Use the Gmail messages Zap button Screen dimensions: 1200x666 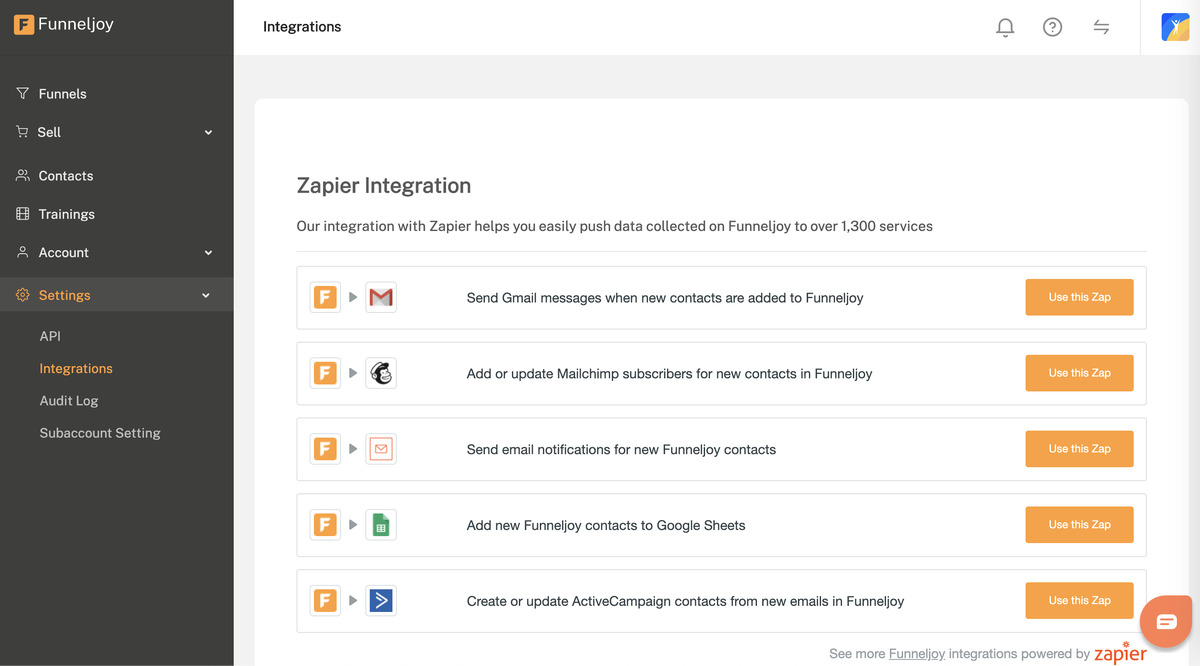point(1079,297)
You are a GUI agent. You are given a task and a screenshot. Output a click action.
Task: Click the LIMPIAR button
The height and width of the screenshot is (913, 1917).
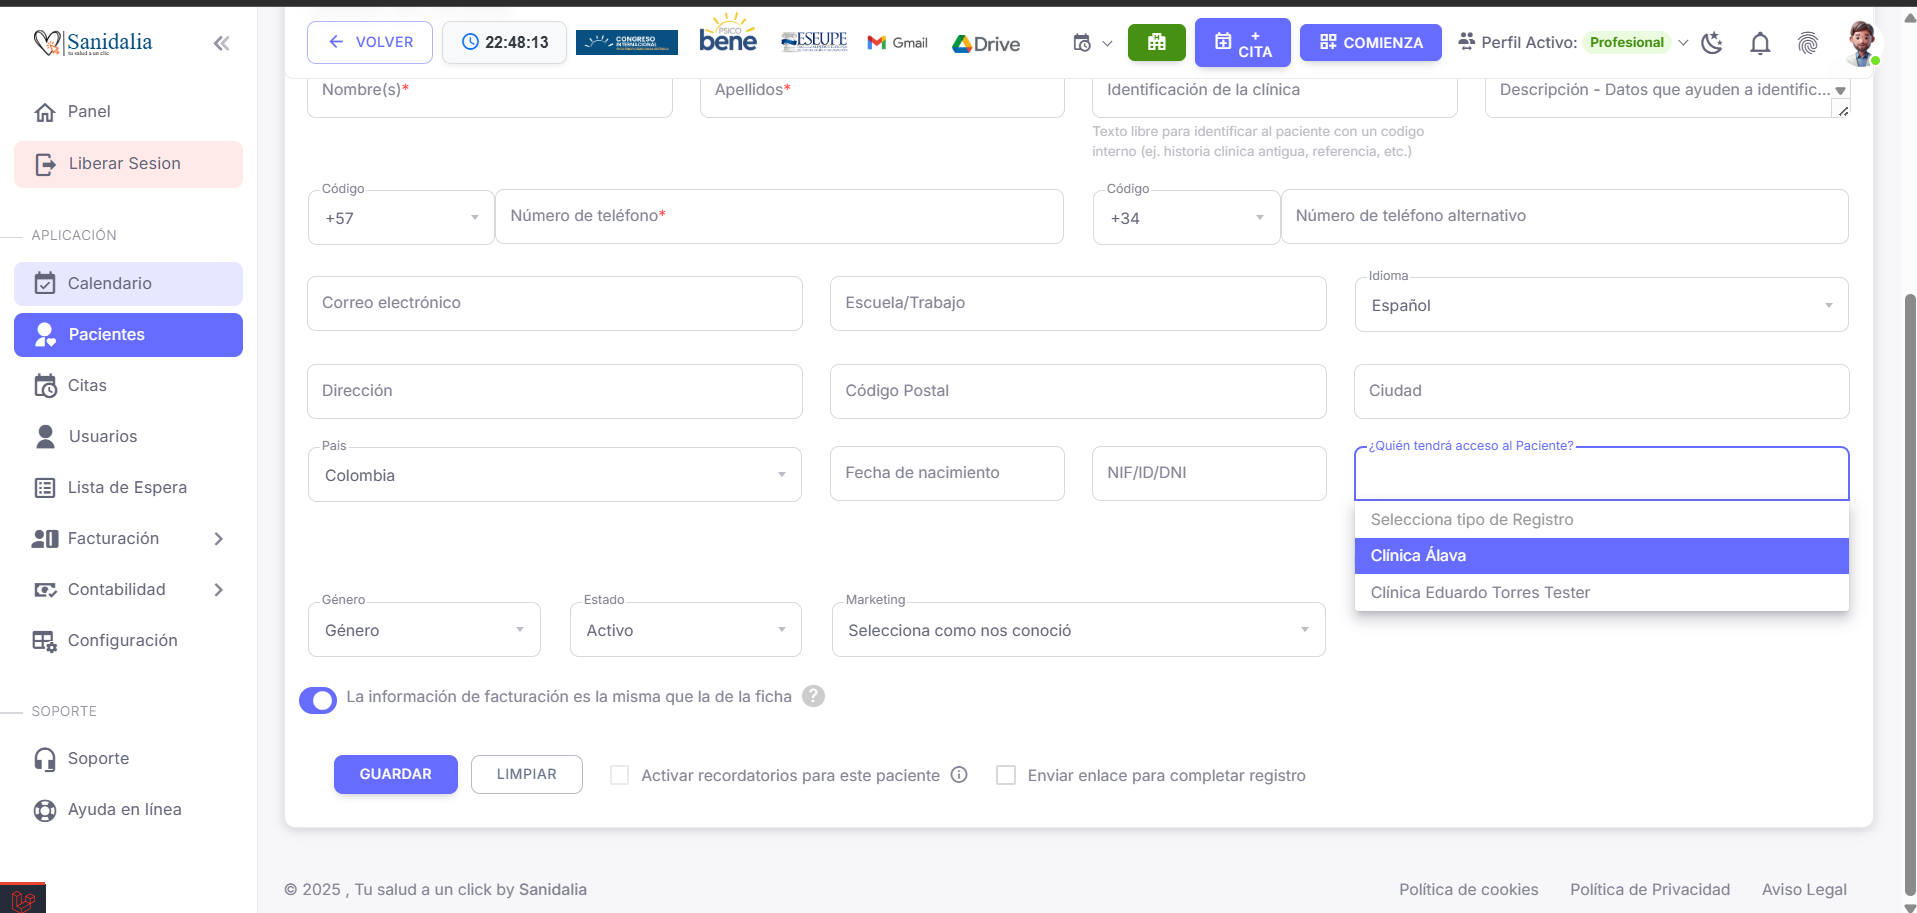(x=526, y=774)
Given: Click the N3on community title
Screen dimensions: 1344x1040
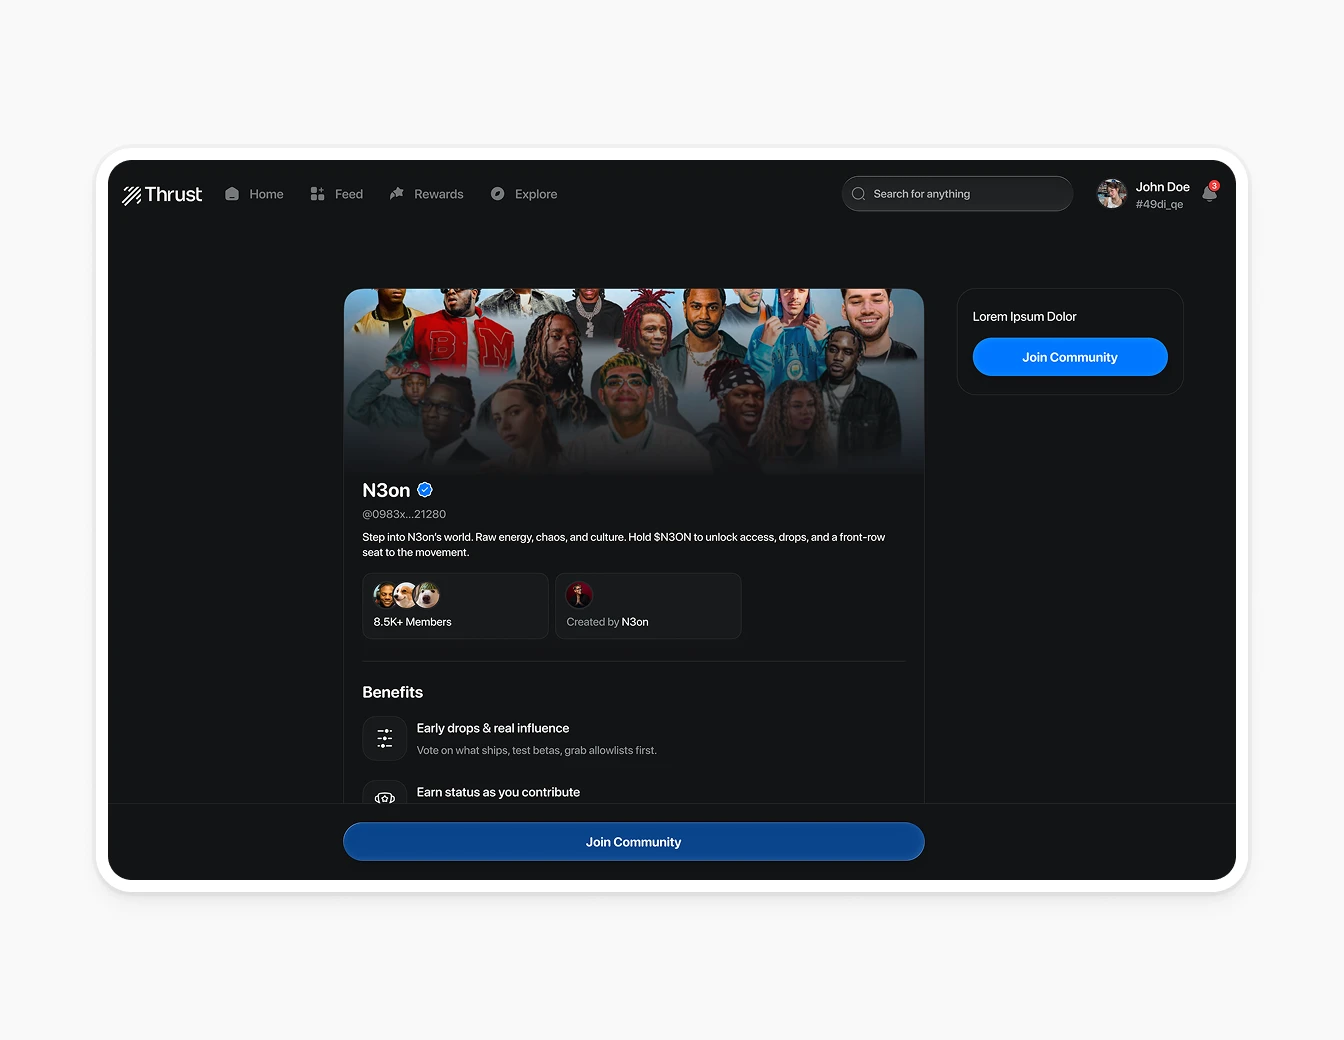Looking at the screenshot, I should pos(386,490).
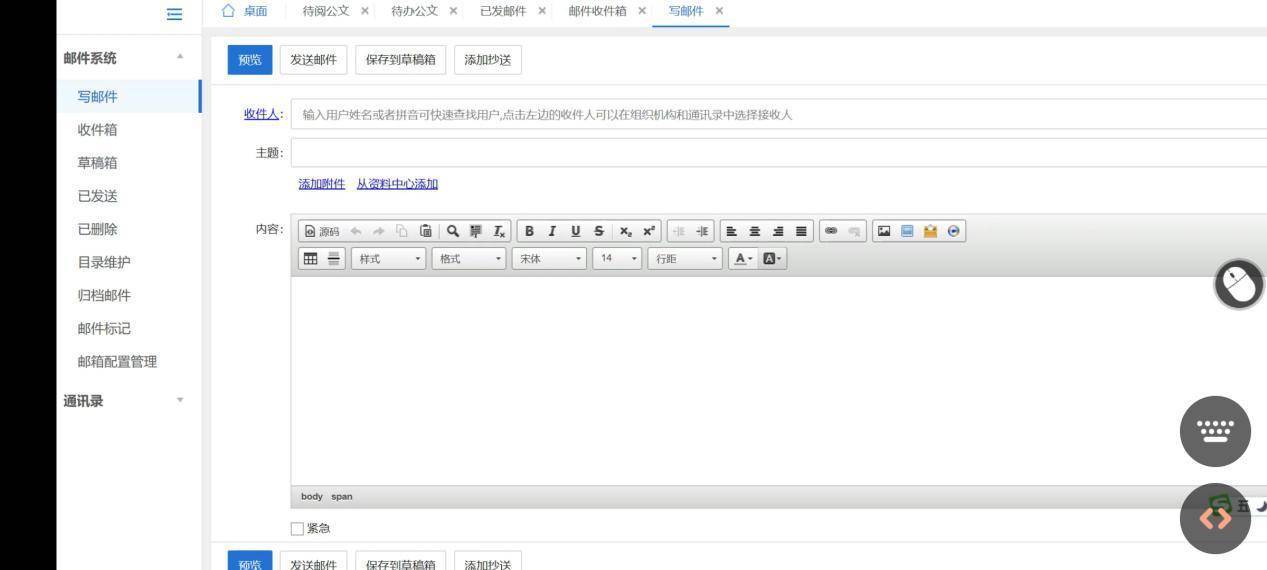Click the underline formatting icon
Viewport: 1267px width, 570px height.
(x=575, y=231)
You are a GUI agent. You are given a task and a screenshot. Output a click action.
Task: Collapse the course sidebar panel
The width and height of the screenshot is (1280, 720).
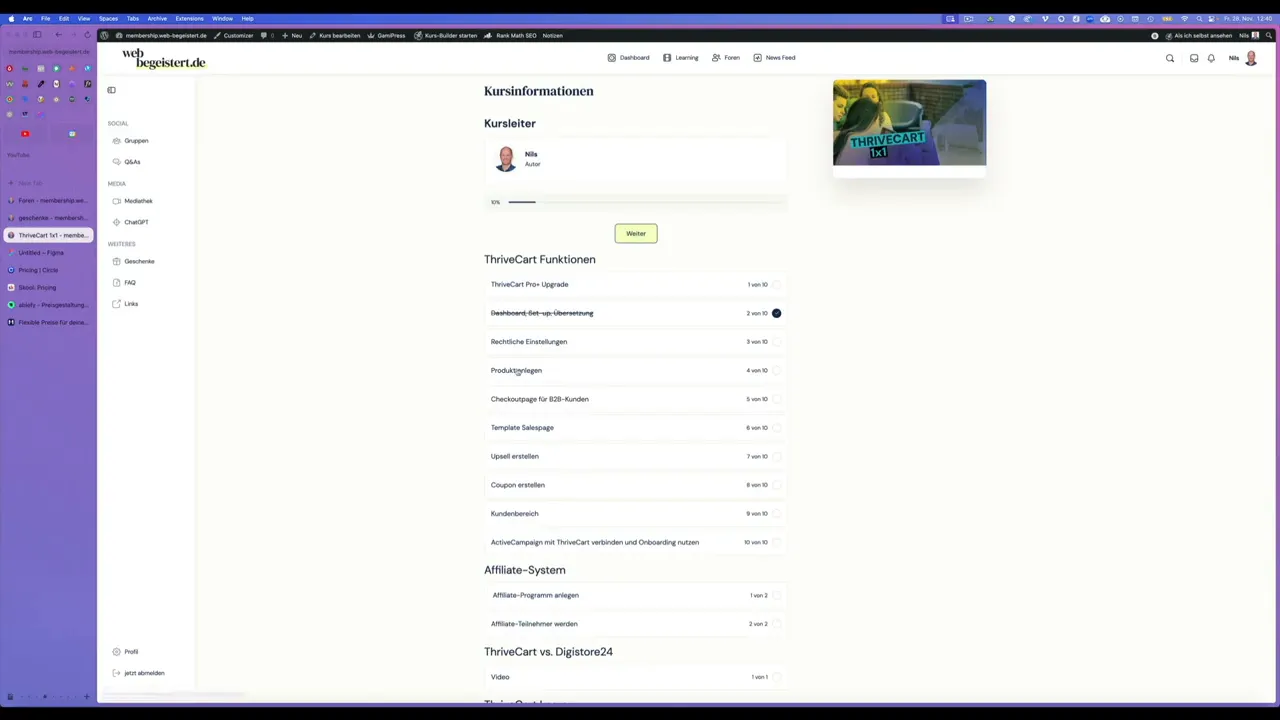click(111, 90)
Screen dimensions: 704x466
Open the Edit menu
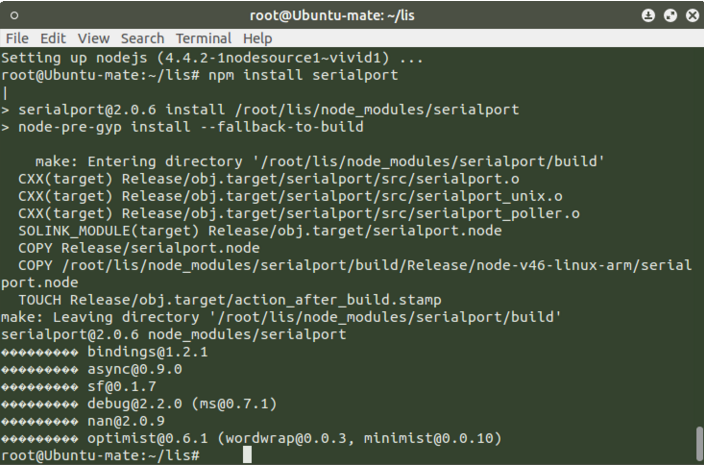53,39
============================================================
- _What to do_
Please set down, word for word, the lines starting at the line that holds "The height and" and running to the end of the listing, with no pictures.

- _Answer area_
The height and width of the screenshot is (913, 1917).
(x=526, y=774)
Given: Click the N3on community title
Screen dimensions: 1344x1040
Looking at the screenshot, I should pos(386,490).
Click the underline formatting icon
Viewport: 1267px width, 570px height.
(x=575, y=231)
You are a GUI agent. You are given a task and a screenshot. Output a click action.
Task: Collapse the course sidebar panel
The width and height of the screenshot is (1280, 720).
click(111, 90)
Screen dimensions: 704x466
Open the Edit menu
53,39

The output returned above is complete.